- _ABOUT THIS EXERCISE_: Look below for the line containing "This screenshot has width=929, height=696.". Write out that line and the rest through the last one, exactly as they appear, but without pictures.

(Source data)
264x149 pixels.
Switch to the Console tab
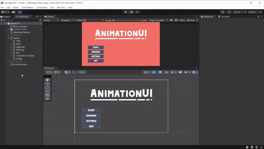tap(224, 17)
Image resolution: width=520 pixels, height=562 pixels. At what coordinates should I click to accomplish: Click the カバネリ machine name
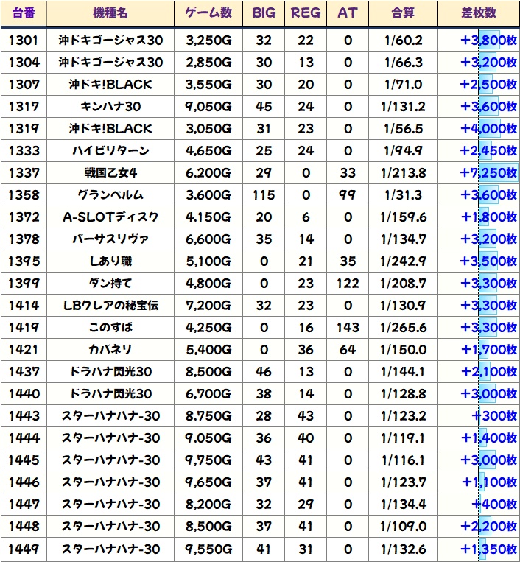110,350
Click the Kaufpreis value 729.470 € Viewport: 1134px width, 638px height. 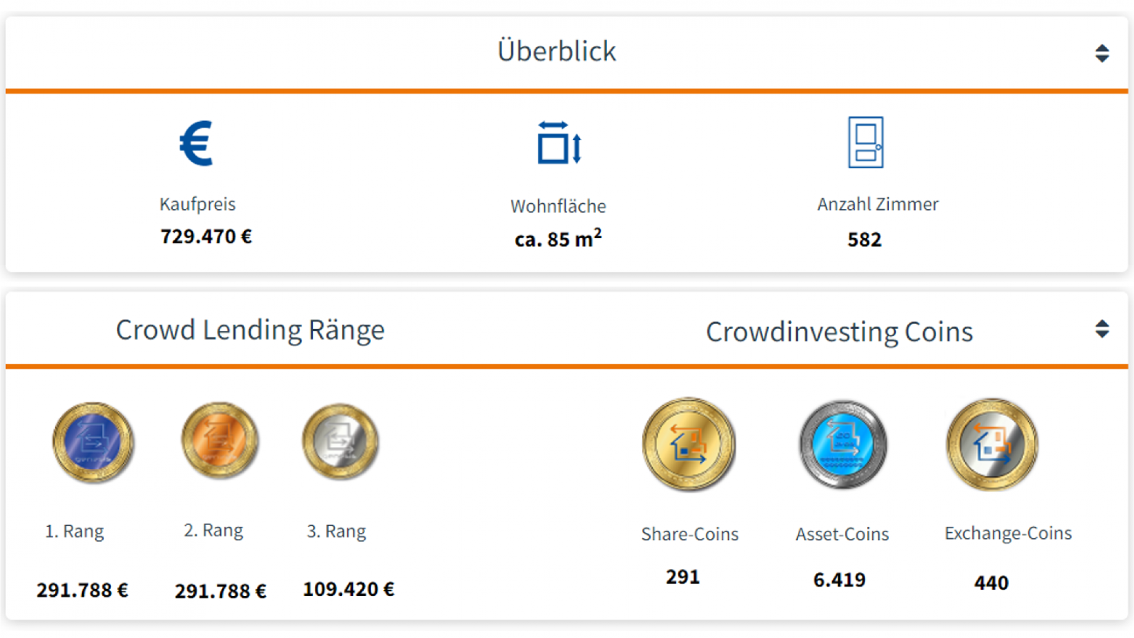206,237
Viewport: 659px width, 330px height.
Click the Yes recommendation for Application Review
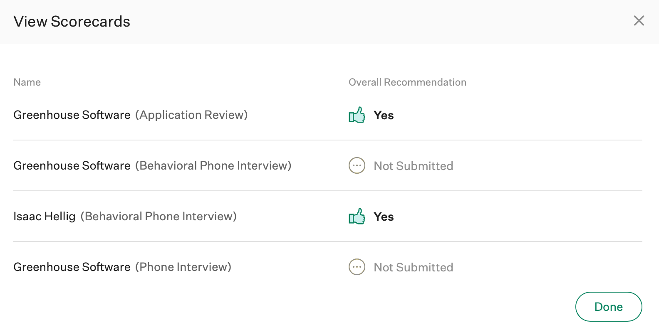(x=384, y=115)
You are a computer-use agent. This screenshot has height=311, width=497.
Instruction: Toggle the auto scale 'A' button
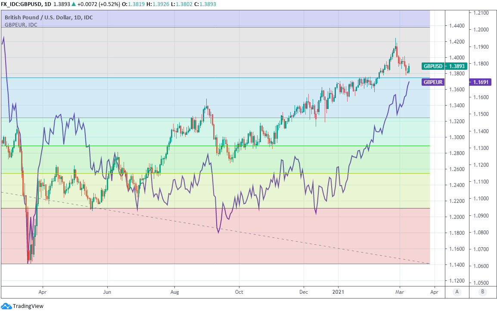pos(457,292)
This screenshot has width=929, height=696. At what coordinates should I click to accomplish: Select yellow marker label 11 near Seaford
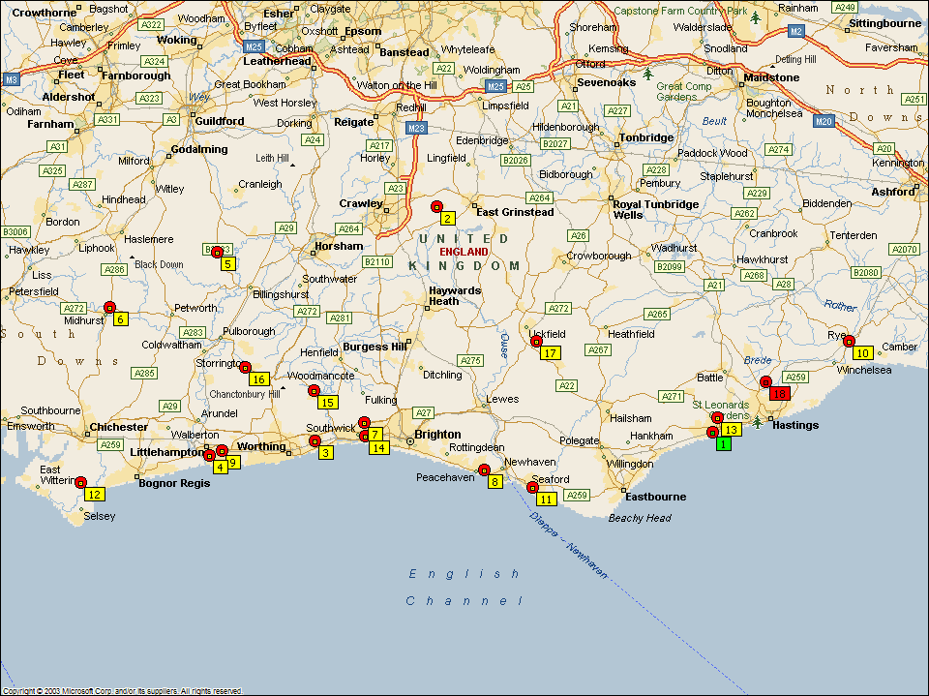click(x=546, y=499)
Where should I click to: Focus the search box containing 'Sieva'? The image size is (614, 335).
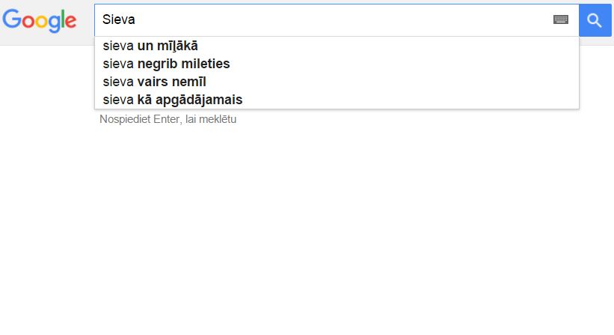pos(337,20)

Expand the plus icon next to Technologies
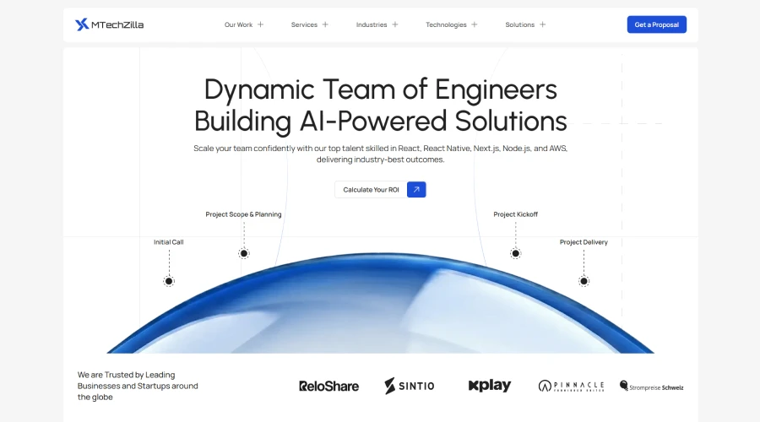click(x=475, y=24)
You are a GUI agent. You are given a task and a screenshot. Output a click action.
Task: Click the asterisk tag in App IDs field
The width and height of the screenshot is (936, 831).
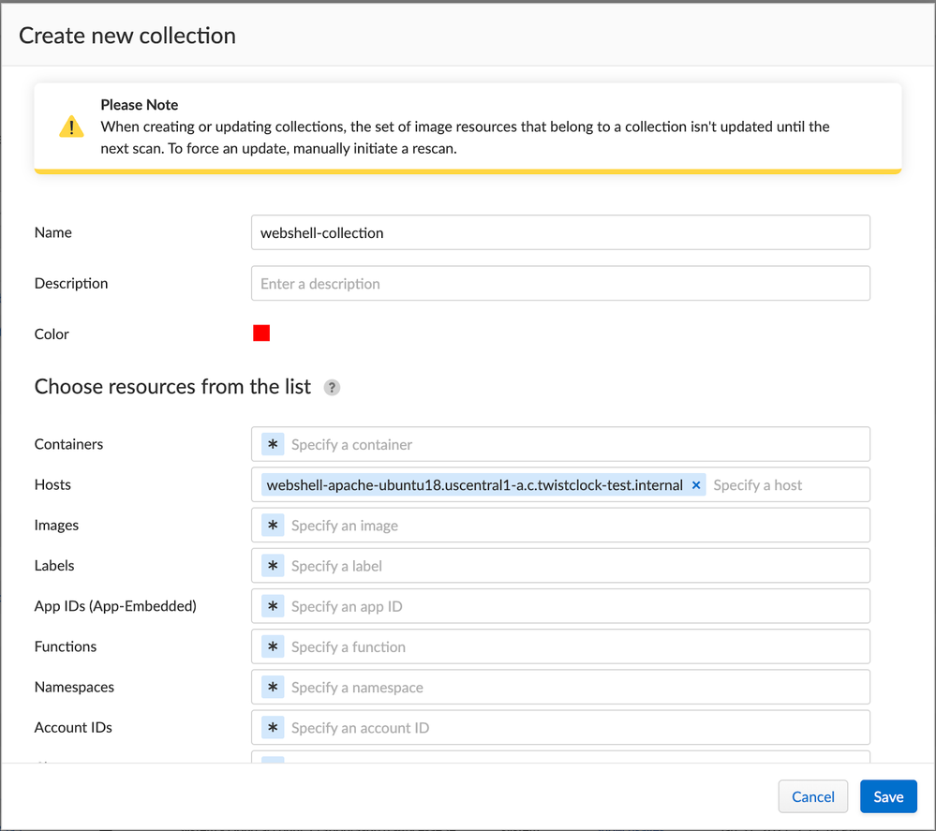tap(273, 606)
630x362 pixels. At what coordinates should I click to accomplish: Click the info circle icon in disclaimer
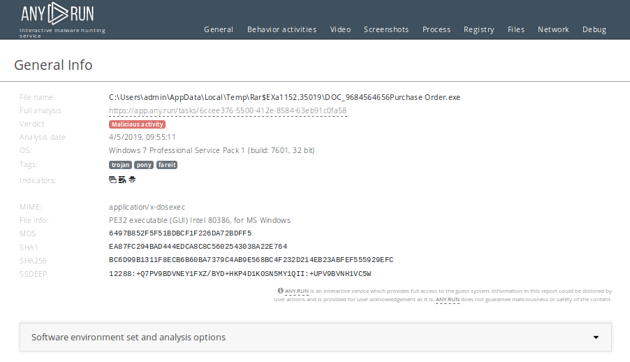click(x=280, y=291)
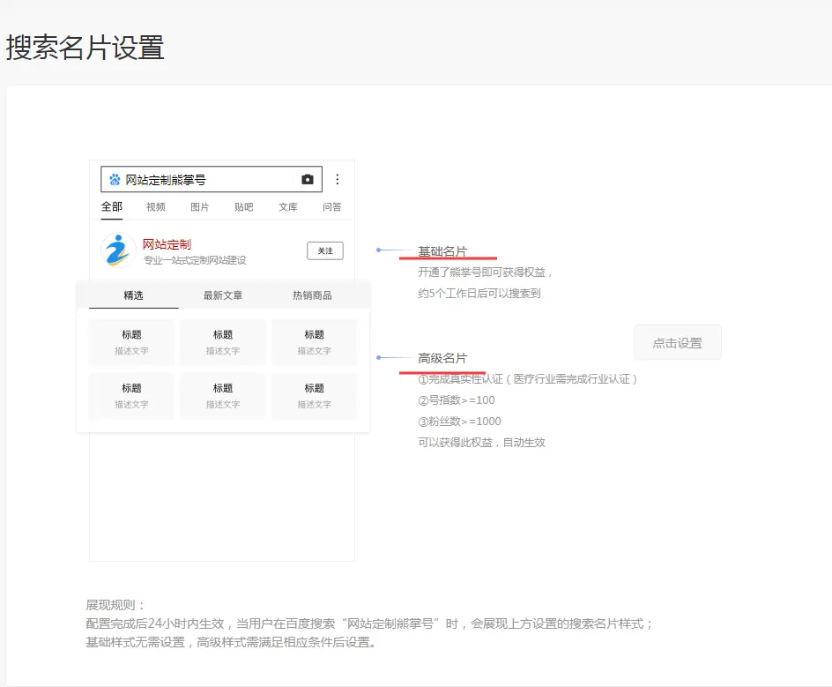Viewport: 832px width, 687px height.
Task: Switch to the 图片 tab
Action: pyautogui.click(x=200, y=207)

- _EXERCISE OUTPUT_:
This screenshot has width=929, height=696. At what coordinates should I click to accomplish: Select yellow marker label 11 near Seaford
click(x=546, y=499)
Where should I click to: Focus the search box containing 'Sieva'? The image size is (614, 335).
pos(337,20)

Expand the plus icon next to Technologies
click(x=475, y=24)
You are a GUI agent. You are given a task and a screenshot. Output a click action.
Task: Click the asterisk tag in App IDs field
The width and height of the screenshot is (936, 831).
tap(273, 606)
630x362 pixels. At what coordinates should I click to accomplish: Click the info circle icon in disclaimer
click(x=280, y=291)
Viewport: 832px width, 687px height.
Task: Switch to the 图片 tab
Action: pyautogui.click(x=200, y=207)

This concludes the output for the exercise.